Entries supplied Start Marker
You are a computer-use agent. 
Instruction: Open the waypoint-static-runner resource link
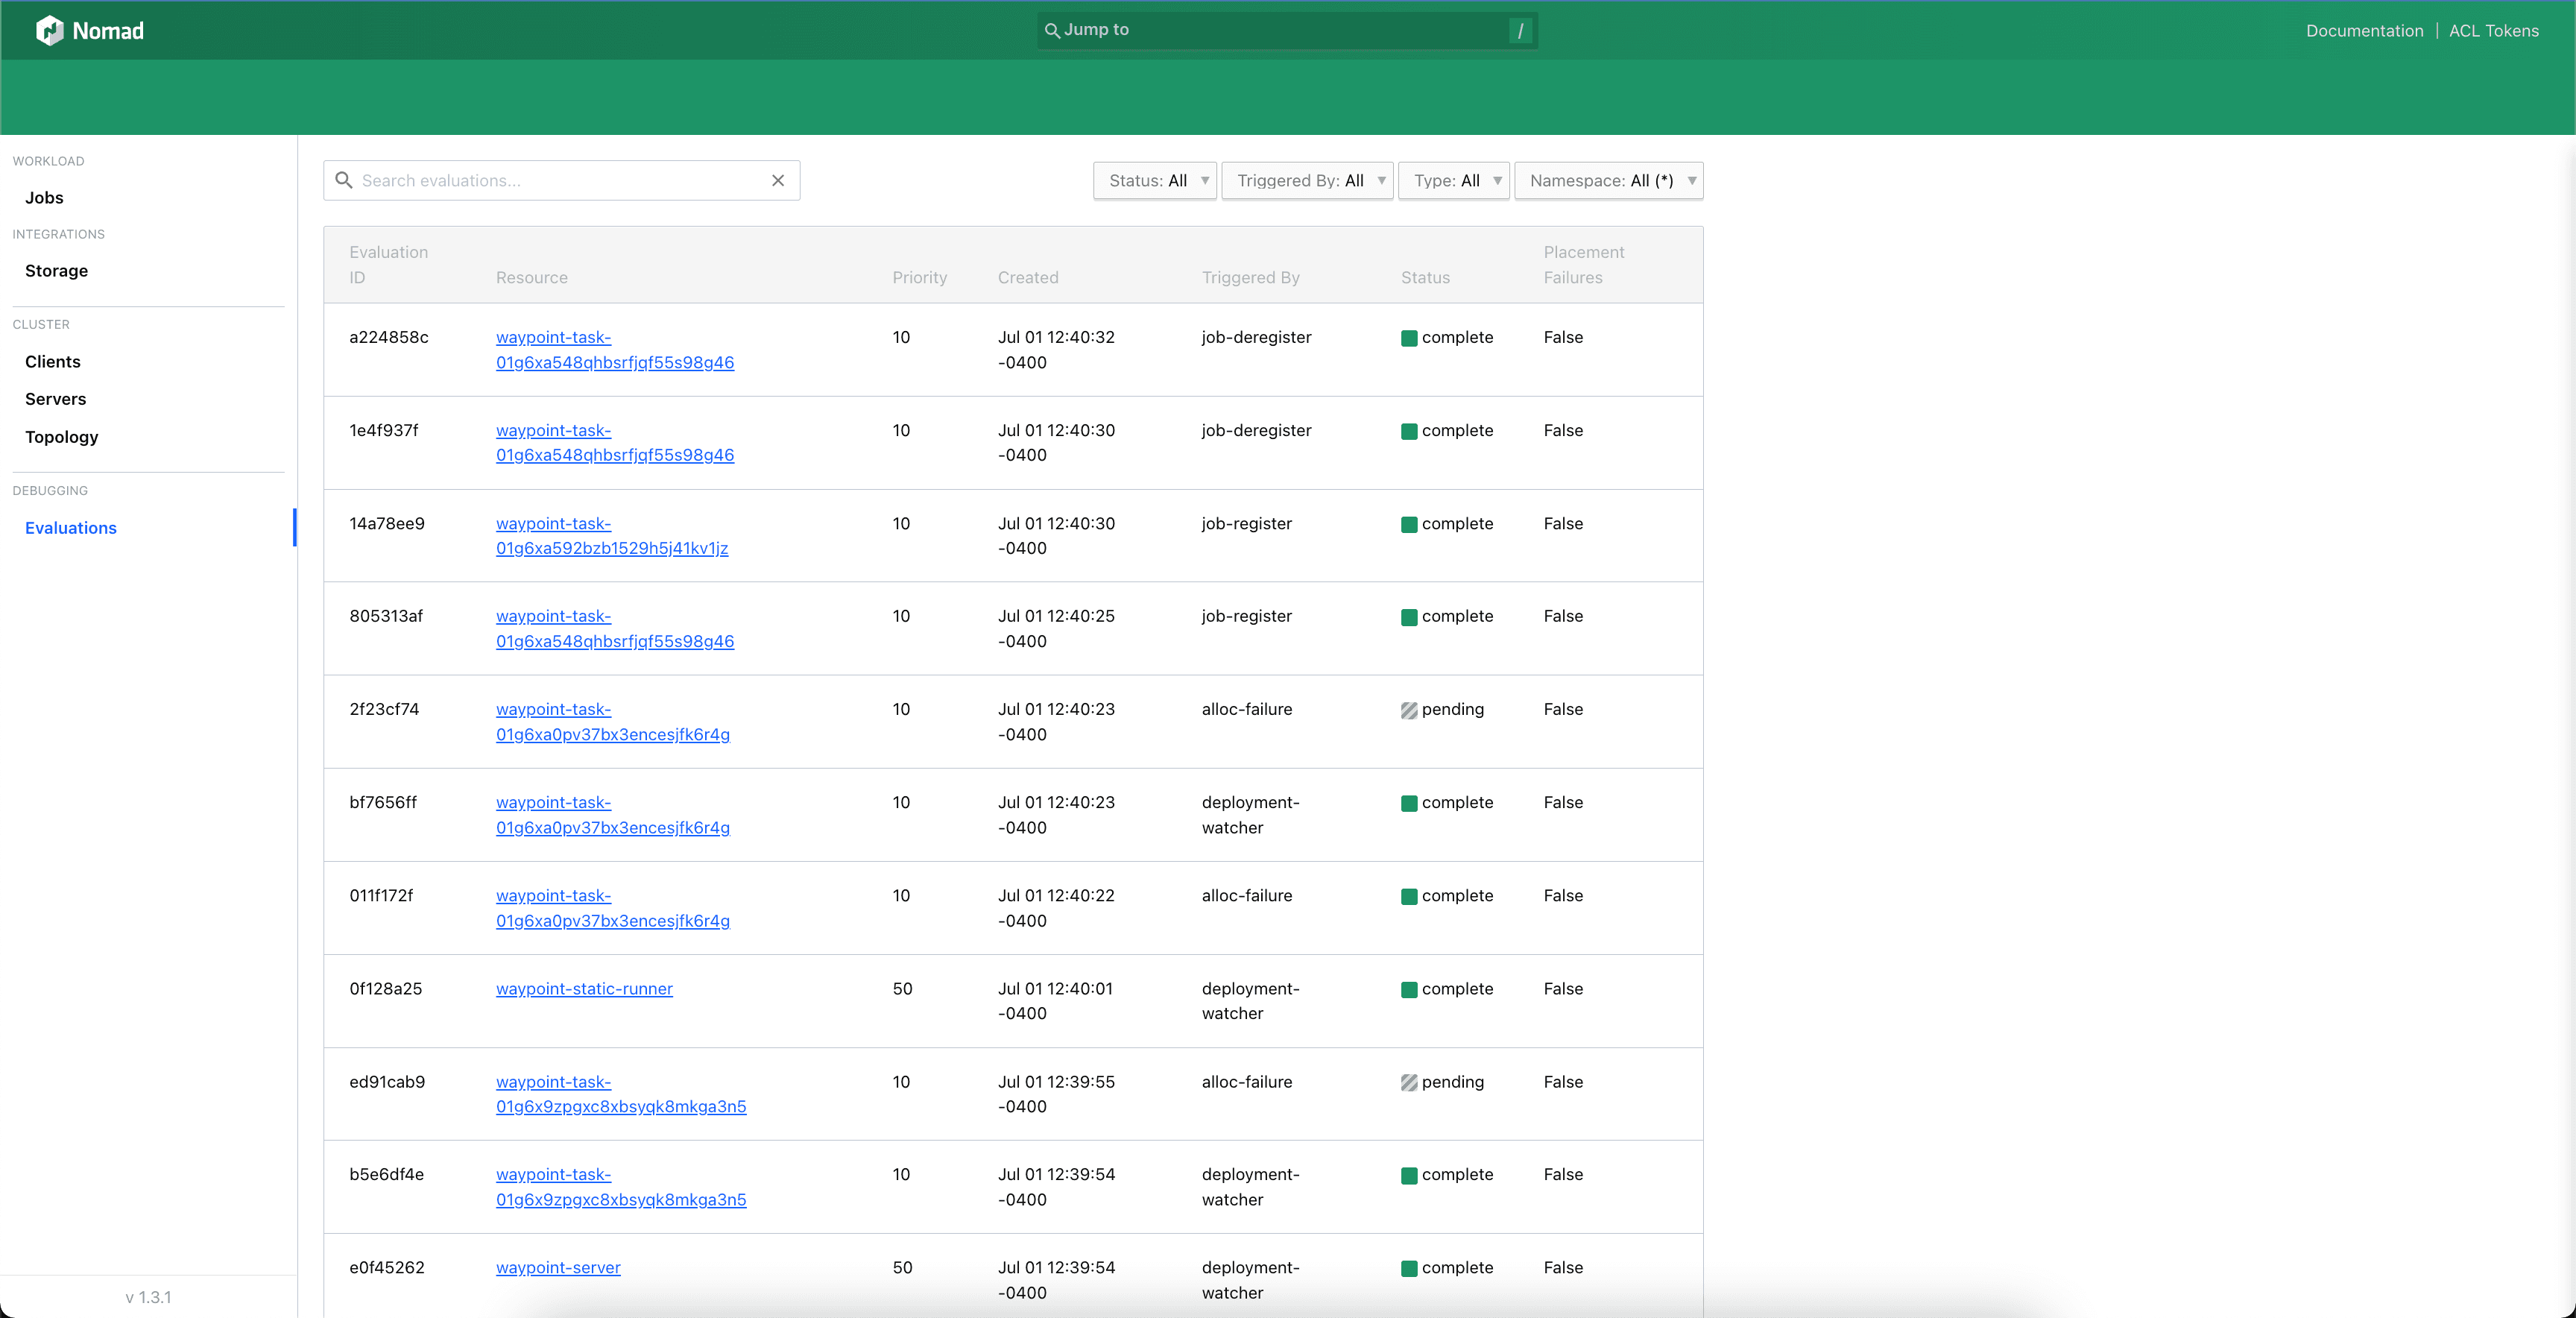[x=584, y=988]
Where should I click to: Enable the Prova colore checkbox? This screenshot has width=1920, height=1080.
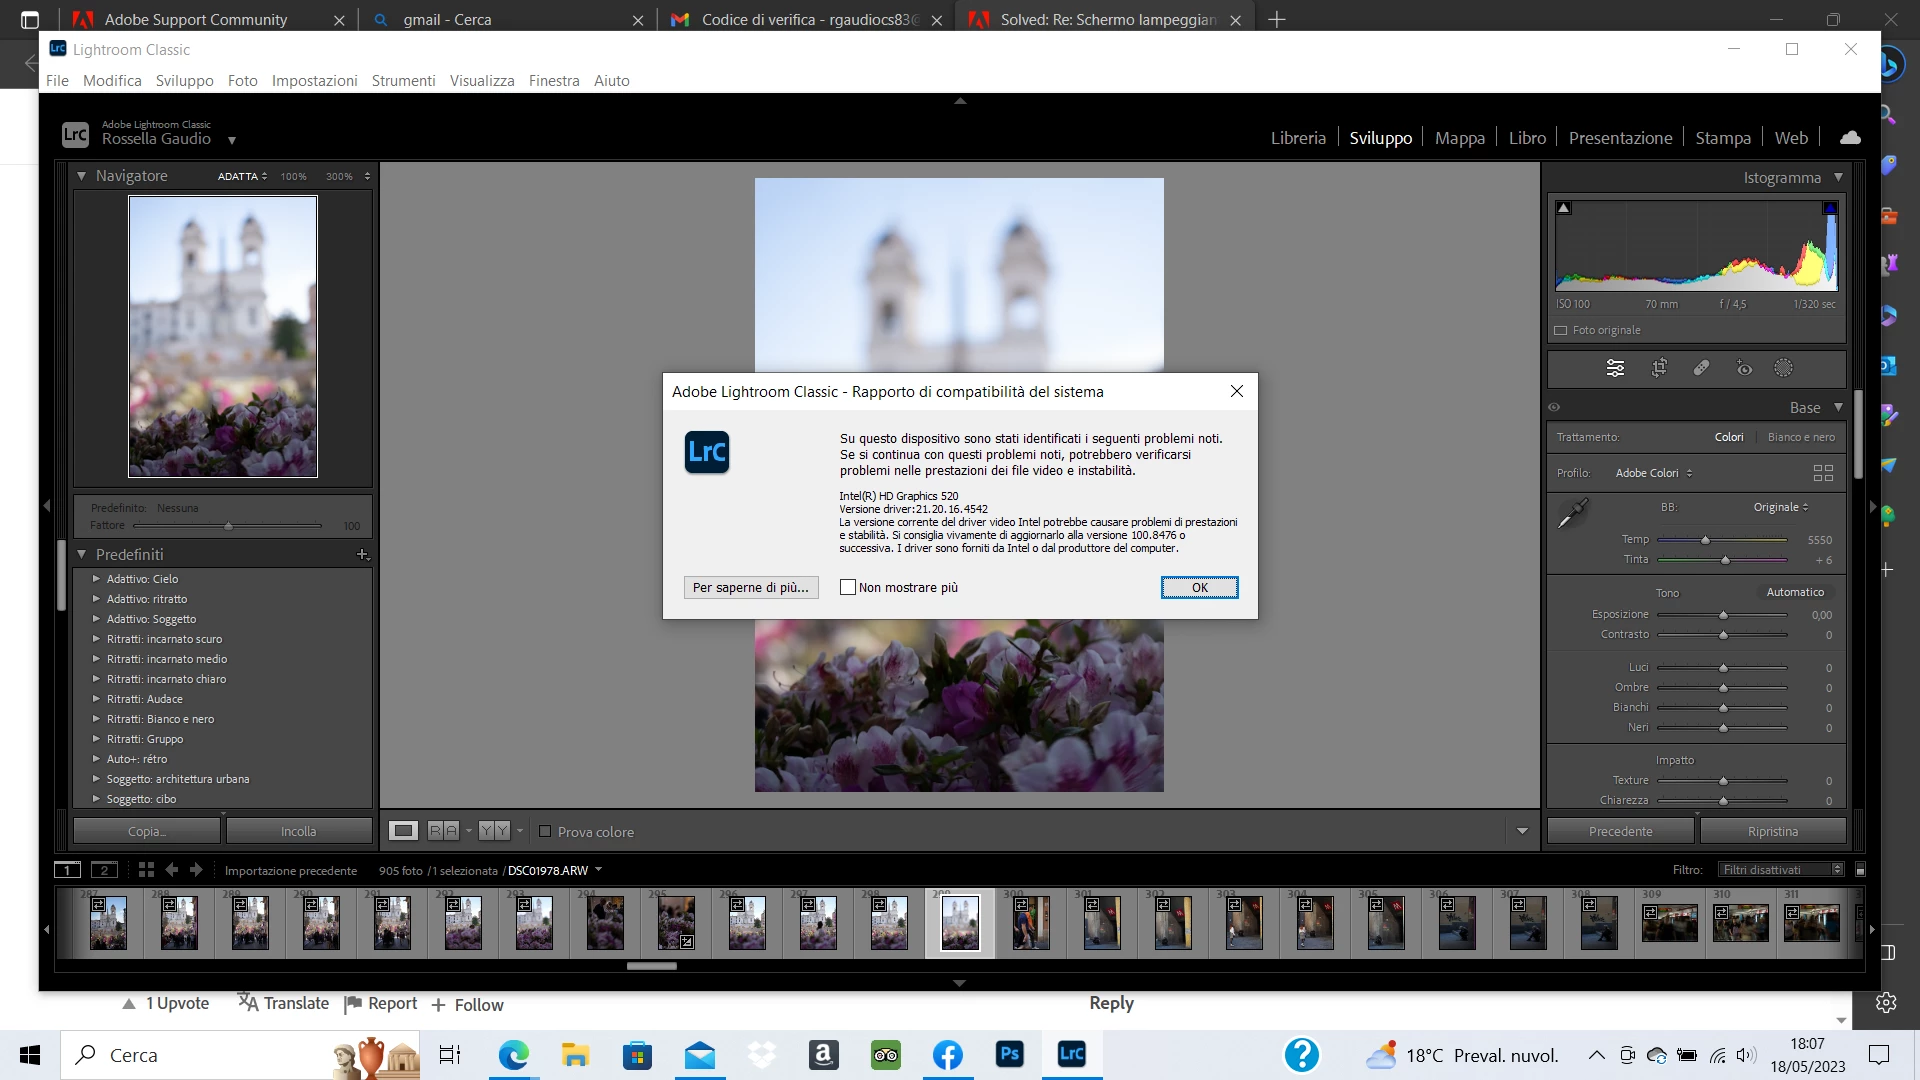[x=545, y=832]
Entries supplied End Marker
• **Your goal**
Please copy exactly the lines from the one containing "Where should I" through the last line of the records, both ends included, and leave out any pictures.

• **Exercise result**
Where should I click to: Enable the Prova colore checkbox? This screenshot has width=1920, height=1080.
[x=545, y=832]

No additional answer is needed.